START Information shown
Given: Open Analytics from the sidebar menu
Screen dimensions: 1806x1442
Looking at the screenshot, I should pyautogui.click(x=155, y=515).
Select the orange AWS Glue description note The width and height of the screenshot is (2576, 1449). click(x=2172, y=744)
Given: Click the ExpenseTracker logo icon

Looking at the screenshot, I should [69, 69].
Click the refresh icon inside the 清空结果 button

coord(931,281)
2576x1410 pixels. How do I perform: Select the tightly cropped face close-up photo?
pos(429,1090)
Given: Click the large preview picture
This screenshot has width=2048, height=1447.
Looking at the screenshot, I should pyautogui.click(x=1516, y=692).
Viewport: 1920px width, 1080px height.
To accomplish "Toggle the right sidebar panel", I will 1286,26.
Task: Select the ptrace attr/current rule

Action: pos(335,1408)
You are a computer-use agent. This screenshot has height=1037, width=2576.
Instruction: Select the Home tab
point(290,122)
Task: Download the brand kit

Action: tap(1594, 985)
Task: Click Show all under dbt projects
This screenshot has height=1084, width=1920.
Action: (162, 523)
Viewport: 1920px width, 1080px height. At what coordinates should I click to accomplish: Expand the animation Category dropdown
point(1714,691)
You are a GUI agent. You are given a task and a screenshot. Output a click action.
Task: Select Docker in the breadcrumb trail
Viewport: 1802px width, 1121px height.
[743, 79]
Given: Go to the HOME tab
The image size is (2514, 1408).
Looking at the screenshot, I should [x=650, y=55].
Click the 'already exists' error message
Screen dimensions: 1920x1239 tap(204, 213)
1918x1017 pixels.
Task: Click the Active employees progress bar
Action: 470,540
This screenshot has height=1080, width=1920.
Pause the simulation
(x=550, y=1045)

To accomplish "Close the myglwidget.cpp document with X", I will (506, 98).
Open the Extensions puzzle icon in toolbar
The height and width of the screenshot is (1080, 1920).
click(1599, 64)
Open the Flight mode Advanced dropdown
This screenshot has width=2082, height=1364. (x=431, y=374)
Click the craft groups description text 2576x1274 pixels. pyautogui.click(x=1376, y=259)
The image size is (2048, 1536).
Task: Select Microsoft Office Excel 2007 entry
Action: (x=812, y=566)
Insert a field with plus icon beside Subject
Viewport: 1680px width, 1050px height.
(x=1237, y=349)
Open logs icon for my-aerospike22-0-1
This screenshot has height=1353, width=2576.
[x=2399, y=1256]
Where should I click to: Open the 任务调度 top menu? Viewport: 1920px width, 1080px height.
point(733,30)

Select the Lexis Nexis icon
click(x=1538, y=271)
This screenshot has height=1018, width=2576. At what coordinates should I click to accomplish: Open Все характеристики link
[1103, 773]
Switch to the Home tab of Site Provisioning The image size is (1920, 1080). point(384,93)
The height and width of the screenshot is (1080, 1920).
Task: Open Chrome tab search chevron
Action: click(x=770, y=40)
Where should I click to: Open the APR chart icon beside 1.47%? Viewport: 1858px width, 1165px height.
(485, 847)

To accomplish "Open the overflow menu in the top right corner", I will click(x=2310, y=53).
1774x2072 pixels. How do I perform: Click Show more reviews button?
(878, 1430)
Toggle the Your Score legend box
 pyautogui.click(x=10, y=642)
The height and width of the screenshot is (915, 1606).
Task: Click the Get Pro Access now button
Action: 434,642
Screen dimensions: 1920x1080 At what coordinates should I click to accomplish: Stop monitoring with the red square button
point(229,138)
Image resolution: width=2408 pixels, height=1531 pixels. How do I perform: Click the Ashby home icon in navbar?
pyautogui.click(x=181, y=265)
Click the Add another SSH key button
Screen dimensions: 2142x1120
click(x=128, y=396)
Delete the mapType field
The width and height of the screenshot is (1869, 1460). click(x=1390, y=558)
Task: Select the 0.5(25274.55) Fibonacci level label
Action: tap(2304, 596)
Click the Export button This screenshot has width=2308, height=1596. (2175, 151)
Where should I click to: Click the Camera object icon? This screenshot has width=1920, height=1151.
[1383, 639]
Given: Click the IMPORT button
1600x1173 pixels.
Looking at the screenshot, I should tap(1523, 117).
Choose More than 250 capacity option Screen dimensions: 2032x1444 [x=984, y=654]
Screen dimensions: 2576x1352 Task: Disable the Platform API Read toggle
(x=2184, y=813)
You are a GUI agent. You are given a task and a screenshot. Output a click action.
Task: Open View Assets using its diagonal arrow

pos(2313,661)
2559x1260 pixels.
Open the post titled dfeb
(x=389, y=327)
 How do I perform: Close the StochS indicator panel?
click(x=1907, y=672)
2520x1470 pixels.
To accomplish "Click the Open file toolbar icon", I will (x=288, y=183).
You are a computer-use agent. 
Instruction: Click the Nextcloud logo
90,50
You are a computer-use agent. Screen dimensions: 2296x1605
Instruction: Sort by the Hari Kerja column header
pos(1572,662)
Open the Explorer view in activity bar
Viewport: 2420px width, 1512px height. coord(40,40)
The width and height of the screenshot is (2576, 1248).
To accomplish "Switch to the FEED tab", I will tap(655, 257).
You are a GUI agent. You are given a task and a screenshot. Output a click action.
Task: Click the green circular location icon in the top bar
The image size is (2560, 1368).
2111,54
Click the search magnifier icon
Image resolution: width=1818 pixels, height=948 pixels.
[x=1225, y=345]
END Information shown
**Task details:** Only the data above, repeated exactly, should make up the reply.

**The answer:**
Given: Open Analytics from the sidebar menu
Screen dimensions: 1806x1442
Looking at the screenshot, I should pyautogui.click(x=155, y=515).
Select the orange AWS Glue description note The width and height of the screenshot is (2576, 1449). click(x=2172, y=744)
Given: Click the ExpenseTracker logo icon

Looking at the screenshot, I should [69, 69].
Click the refresh icon inside the 清空结果 button

coord(931,281)
2576x1410 pixels. How do I perform: Select the tightly cropped face close-up photo?
pos(429,1090)
Given: Click the large preview picture
This screenshot has width=2048, height=1447.
Looking at the screenshot, I should pyautogui.click(x=1516, y=692).
Viewport: 1920px width, 1080px height.
To accomplish "Toggle the right sidebar panel", I will 1286,26.
Task: Select the ptrace attr/current rule

Action: pos(335,1408)
You are a computer-use agent. This screenshot has height=1037, width=2576.
Instruction: Select the Home tab
point(290,122)
Task: Download the brand kit

Action: tap(1594, 985)
Task: Click Show all under dbt projects
This screenshot has height=1084, width=1920.
Action: (162, 523)
Viewport: 1920px width, 1080px height. At what coordinates should I click to accomplish: Expand the animation Category dropdown
point(1714,691)
You are a GUI agent. You are given a task and a screenshot. Output a click action.
Task: Select Docker in the breadcrumb trail
Viewport: 1802px width, 1121px height.
[743, 79]
Given: Go to the HOME tab
The image size is (2514, 1408).
Looking at the screenshot, I should [x=650, y=55].
Click the 'already exists' error message
Screen dimensions: 1920x1239 tap(204, 213)
1918x1017 pixels.
Task: Click the Active employees progress bar
Action: 470,540
This screenshot has height=1080, width=1920.
Pause the simulation
(x=550, y=1045)

To accomplish "Close the myglwidget.cpp document with X", I will (506, 98).
Open the Extensions puzzle icon in toolbar
The height and width of the screenshot is (1080, 1920).
click(1599, 64)
Open the Flight mode Advanced dropdown
This screenshot has width=2082, height=1364. (x=431, y=374)
Click the craft groups description text 2576x1274 pixels. pyautogui.click(x=1376, y=259)
The image size is (2048, 1536).
Task: Select Microsoft Office Excel 2007 entry
Action: (x=812, y=566)
Insert a field with plus icon beside Subject
Viewport: 1680px width, 1050px height.
(x=1237, y=349)
Open logs icon for my-aerospike22-0-1
This screenshot has height=1353, width=2576.
[x=2399, y=1256]
Where should I click to: Open the 任务调度 top menu? Viewport: 1920px width, 1080px height.
point(733,30)

Select the Lexis Nexis icon
click(x=1538, y=271)
This screenshot has height=1018, width=2576. At what coordinates should I click to accomplish: Open Все характеристики link
[1103, 773]
Switch to the Home tab of Site Provisioning The image size is (1920, 1080). point(384,93)
The height and width of the screenshot is (1080, 1920).
Task: Open Chrome tab search chevron
Action: click(x=770, y=40)
Where should I click to: Open the APR chart icon beside 1.47%? Viewport: 1858px width, 1165px height.
(485, 847)

To accomplish "Open the overflow menu in the top right corner", I will click(x=2310, y=53).
1774x2072 pixels. How do I perform: Click Show more reviews button?
(878, 1430)
Toggle the Your Score legend box
 pyautogui.click(x=10, y=642)
The height and width of the screenshot is (915, 1606).
Task: Click the Get Pro Access now button
Action: 434,642
Screen dimensions: 1920x1080 At what coordinates should I click to accomplish: Stop monitoring with the red square button
point(229,138)
Image resolution: width=2408 pixels, height=1531 pixels. How do I perform: Click the Ashby home icon in navbar?
pyautogui.click(x=181, y=265)
Click the Add another SSH key button
Screen dimensions: 2142x1120
click(x=128, y=396)
Delete the mapType field
The width and height of the screenshot is (1869, 1460). click(x=1390, y=558)
Task: Select the 0.5(25274.55) Fibonacci level label
Action: tap(2304, 596)
Click the Export button This screenshot has width=2308, height=1596. (2175, 151)
Where should I click to: Click the Camera object icon? This screenshot has width=1920, height=1151.
[1383, 639]
Given: Click the IMPORT button
1600x1173 pixels.
Looking at the screenshot, I should tap(1523, 117).
Choose More than 250 capacity option Screen dimensions: 2032x1444 [x=984, y=654]
Screen dimensions: 2576x1352 Task: Disable the Platform API Read toggle
(x=2184, y=813)
You are a GUI agent. You are given a task and a screenshot. Output a click action.
Task: Open View Assets using its diagonal arrow

pos(2313,661)
2559x1260 pixels.
Open the post titled dfeb
(x=389, y=327)
 How do I perform: Close the StochS indicator panel?
click(x=1907, y=672)
2520x1470 pixels.
To accomplish "Click the Open file toolbar icon", I will (x=288, y=183).
You are a computer-use agent. 
Instruction: Click the Nextcloud logo
90,50
You are a computer-use agent. Screen dimensions: 2296x1605
Instruction: Sort by the Hari Kerja column header
pos(1572,662)
Open the Explorer view in activity bar
Viewport: 2420px width, 1512px height. coord(40,40)
The width and height of the screenshot is (2576, 1248).
To accomplish "Switch to the FEED tab", I will tap(655, 257).
You are a GUI agent. You are given a task and a screenshot. Output a click action.
Task: Click the green circular location icon in the top bar
The image size is (2560, 1368).
2111,54
Click the search magnifier icon
Image resolution: width=1818 pixels, height=948 pixels.
[x=1225, y=345]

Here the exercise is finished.